Does the digital research community reflect fully on the humanistic connotations of this reality? One might be inclined to answer this question with a simple “no”. For instance, Posner (who comes from a film-studies background) refers to the work of her UCLA colleague Anne Gilliland, who is a leading figure in the work of Library and Information Studies. Over the past decade, Gilliland has been a frequent contributor to new journals such as Archival Science on the role of Library and Information Studies specialists (such as herself) in redefining the archival profession through the development of new metadata standards in describing both records and collections. However, new metadata standards have not altered the traditional governmental objective of archives, which is to quantify information regarding both individuals and organisations in such a manner as to create records to enable more efficient governance.

It would be no exaggeration to say that this process of record creation has underpinned the concept of governance ever since the days of the Roman Empire and, in turn, shaped the very idea of civilisation itself. The existence of a logical process of recording and processing information has long been typified as the bedrock of civilisation, outside of which one may find only the chaotic world of nature where, in the absence of a logically ordered concept of society, there is only disorder, ignorance and unreformed barbarism. Nobody may like the idea of their personal identity being reduced to statistical information within a governmental record, but without this process political society would not essentially exist.

This raises an interesting concept, which is if an individual or organisation wishes to champion a particular cause (for instance, a campaign for social justice) then how they categorise that cause may, in itself, be the touchstone of its chances for success. Posner’s interest in feminist critiques of film studies prompts her to focus on ideas of gender and even race. Someone interested in archival science or history might focus more specifically on the concept of citizenship, for few words carry more consequential connotations than that term. If one can view classical civilisation as a root of civilisation, this was not only due to its preoccupation with the exercise of logic but also because it introduced the legal concept of citizenship. More often than not, this was defined against an idea of slavery. “Citizens” were protected by the law, while those who were not citizens had no legal rights at all and were generally classified as “slaves” or “barbarians” (hence the idea that society was a question of championing “civilisation” against “barbarism”).
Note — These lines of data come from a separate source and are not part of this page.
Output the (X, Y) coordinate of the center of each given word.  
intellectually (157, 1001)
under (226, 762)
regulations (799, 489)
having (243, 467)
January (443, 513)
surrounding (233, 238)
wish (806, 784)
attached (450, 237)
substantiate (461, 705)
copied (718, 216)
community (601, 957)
When people conceive of miscarriages of justice, or unwarranted subjugations of people, in our own day the first concept that generally springs into people’s minds (or, indeed, onto their lips) is still the question of “civic rights”.  Is Posner, therefore, essentially focusing on the idea of a “digital citizen”?
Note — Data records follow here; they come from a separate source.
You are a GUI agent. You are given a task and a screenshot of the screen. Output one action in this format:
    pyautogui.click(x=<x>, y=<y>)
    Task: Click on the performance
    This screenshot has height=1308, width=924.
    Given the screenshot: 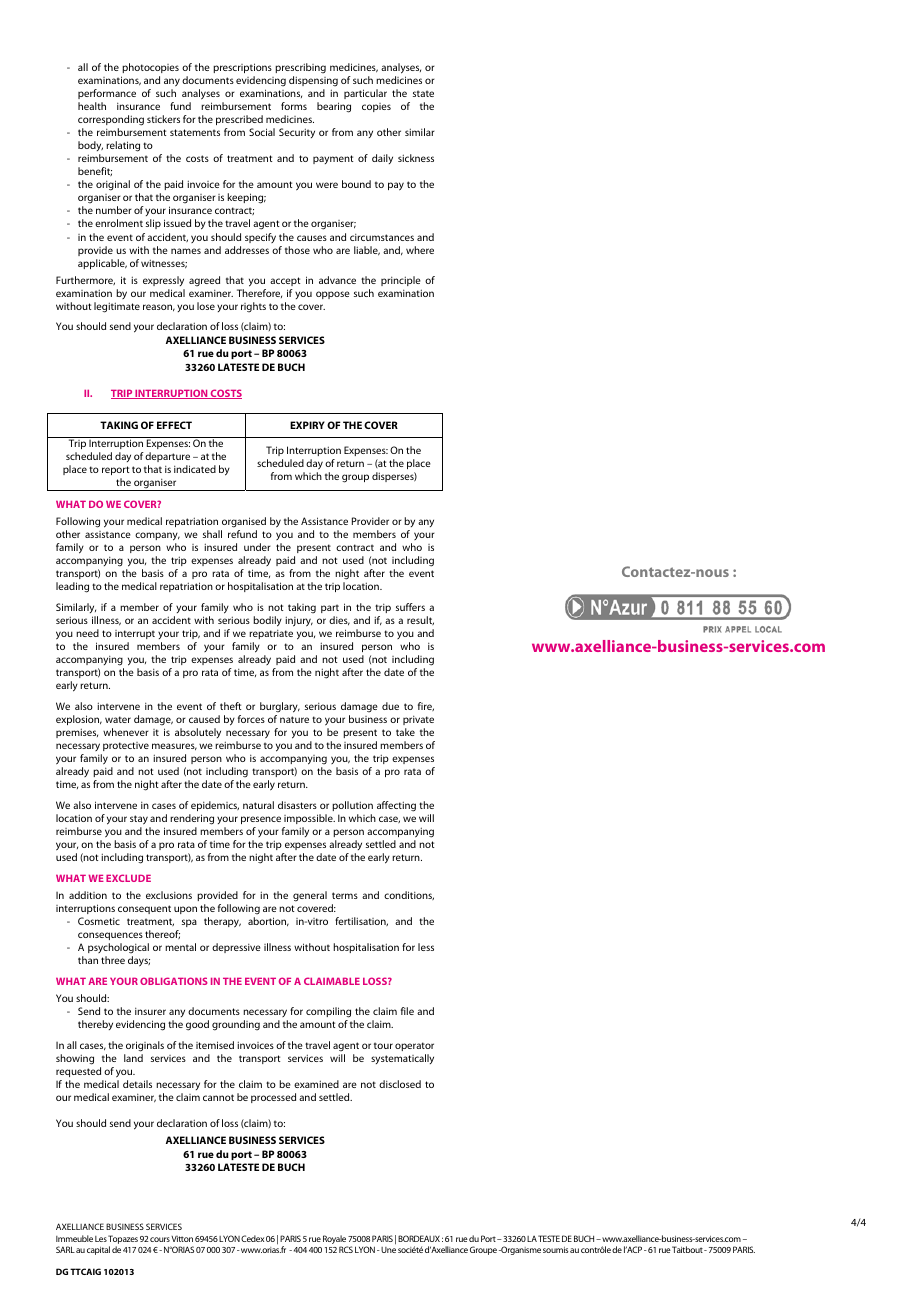 What is the action you would take?
    pyautogui.click(x=107, y=94)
This term “digital citizen” has recently been invented to promote the idea of responsible use of the internet. It is based on a moral code of respecting and protecting both oneself and others through the use of the internet and an essentially legal code, based on the idea of respecting intellectual property. But can a “digital citizen” be more than this? Can the advent of the information highway allow non-governmental organisations to play a part in refining or, indeed, improving whatever ideas of citizenship may exist within those societies that they inhabit? Evidence may suggest that this process is already underway, in which case one may argue from Posner’s perspective that digital humanities scholars may actually have a key role to play in creating a meaningful concept of “digital citizenship” in the years ahead. In this, they may benefit from participating in debates with archivists regarding the relationship between human rights and recordkeeping. This has been a regular theme of archival conferences in recent years and a debate that was encouraged not least by the south African archivist Verne Harris.  Professor Anne Gilliland of UCLA will be speaking on this broad theme at the Liverpool University Centre for Archive Studies on 28 November 2016.